Kementerian Perdagangan Berkomitmen Jaga Stabilitas Harga dan Pasokan Bapok Selama Nataru
Kementerian Perdagangan (Kemendag) menegaskan komitmennya untuk menjaga ketersediaan harga barang kebutuhan pokok dan penting (bapokting), stabilitas harga, serta kelancaran pasokan selama periode Natal 2025 dan Tahun Baru 2026 (Nataru 2025/2026).
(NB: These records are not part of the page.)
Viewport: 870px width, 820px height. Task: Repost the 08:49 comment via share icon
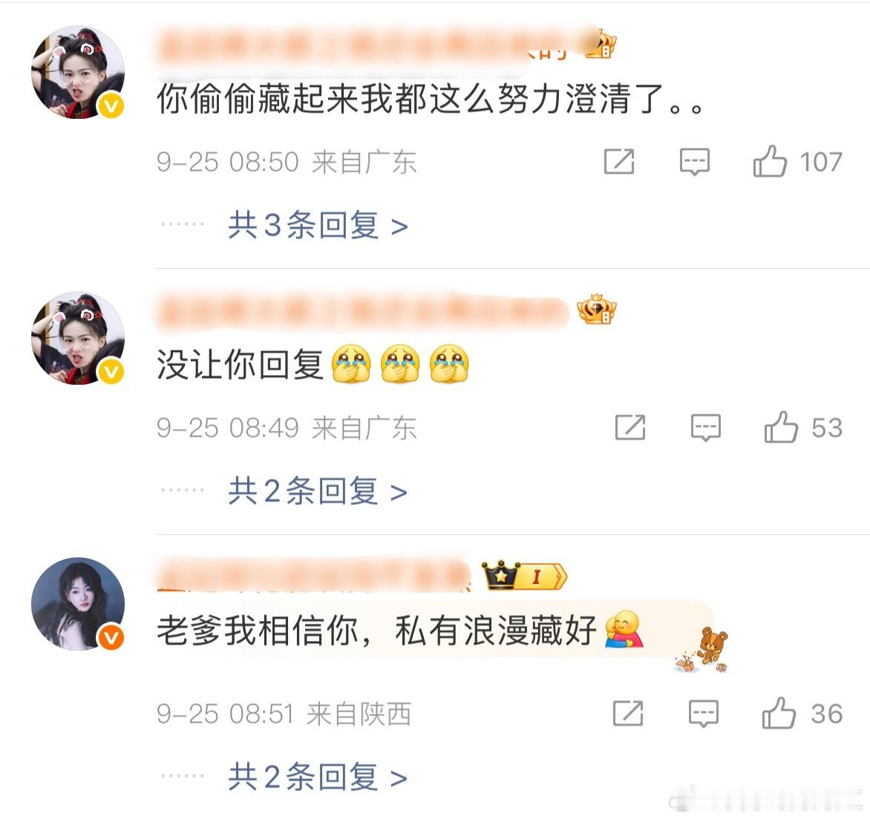[x=630, y=428]
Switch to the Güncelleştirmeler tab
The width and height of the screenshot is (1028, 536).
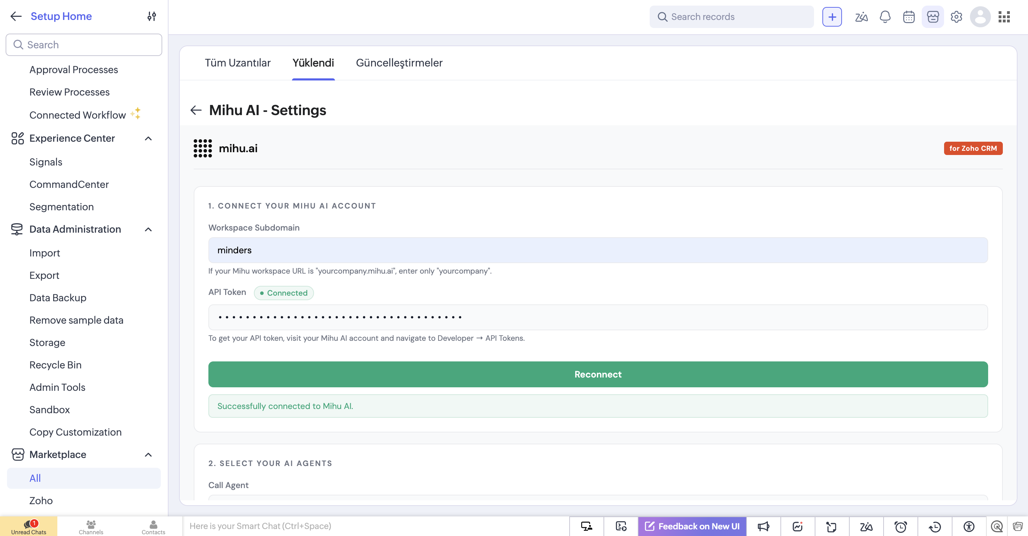399,63
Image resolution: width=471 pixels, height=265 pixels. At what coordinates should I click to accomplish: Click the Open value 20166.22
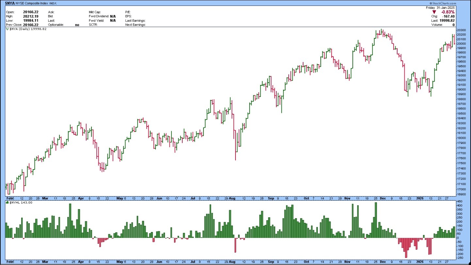(30, 12)
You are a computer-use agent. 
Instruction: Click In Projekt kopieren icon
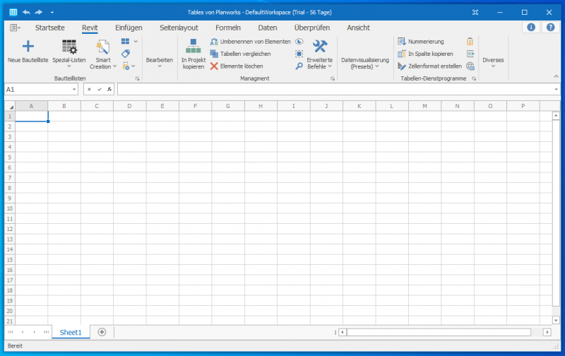pos(193,47)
Pernyataan ini disampaikan oleh Menteri Perdagangan Budi Santoso dalam Rapat Koordinasi Nasional Hari Besar Keagamaan Nasional (HBKN) Nataru 2025/2026 di Kantor Kemendag, Senin (8/12/2025).
“Kemendag mengajak seluruh pemangku kepentingan, baik pemerintah pusat dan daerah, pelaku usaha, maupun asosiasi, untuk terus bersinergi dalam menjaga stabilitas harga, kecukupan pasokan, serta kelancaran distribusi jelang Nataru,” ujarnya dalam pernyataan resmi.
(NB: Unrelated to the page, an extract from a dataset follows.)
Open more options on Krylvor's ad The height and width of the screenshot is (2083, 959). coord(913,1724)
Budi menyampaikan bahwa saat ini, kebutuhan bapok dari segi ketersediaan maupun harga masih berada dalam kondisi relatif normal dan terkendali. Ia menilai pasokan dan produksi cukup memadai, termasuk untuk komoditas strategis seperti telur dan daging ayam yang sedang dalam kondisi surplus.
Namun, meskipun situasi saat ini stabil, Budi menekankan perlunya langkah antisipatif terhadap potensi gangguan akibat faktor cuaca yang dapat memengaruhi proses panen dan kualitas kesehatan produk. Selain itu, ia juga mengingatkan tentang kebutuhan produk multikultural menjelang perayaan Natal.
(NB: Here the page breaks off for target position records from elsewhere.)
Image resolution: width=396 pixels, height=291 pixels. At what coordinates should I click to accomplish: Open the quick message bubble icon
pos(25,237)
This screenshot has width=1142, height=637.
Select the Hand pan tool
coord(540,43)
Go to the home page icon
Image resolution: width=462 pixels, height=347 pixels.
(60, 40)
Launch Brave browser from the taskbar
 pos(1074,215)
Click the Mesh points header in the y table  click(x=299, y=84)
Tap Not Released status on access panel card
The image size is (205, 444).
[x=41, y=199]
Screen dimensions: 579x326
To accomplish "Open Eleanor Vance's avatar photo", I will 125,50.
“Kami mengarahkan pemerintah daerah apabila terjadi peningkatan harga atau kekurangan pasokan untuk langsung berkoordinasi dengan Satuan Tugas (Satgas) Pangan dan Kemendag. Namun, sampai sekarang kondisi bapok cukup terkendali dengan baik,” jelasnya.
Distribusi Minyakita Diperkuat
Selain itu, Budi menambahkan bahwa khusus untuk minyak goreng rakyat Minyakita, pemerintah tengah mendorong penguatan peran Badan Usaha Milik Negara (BUMN) dalam distribusi produk tersebut.
Langkah ini dilakukan melalui revisi Peraturan Menteri Perdagangan (Permendag) Nomor 18 Tahun 2024, yang mewajibkan produsen minyak goreng mendistribusikan minimal 35% dari total distribusi Minyakita kepada Bulog dan IDFood selaku BUMN Pangan.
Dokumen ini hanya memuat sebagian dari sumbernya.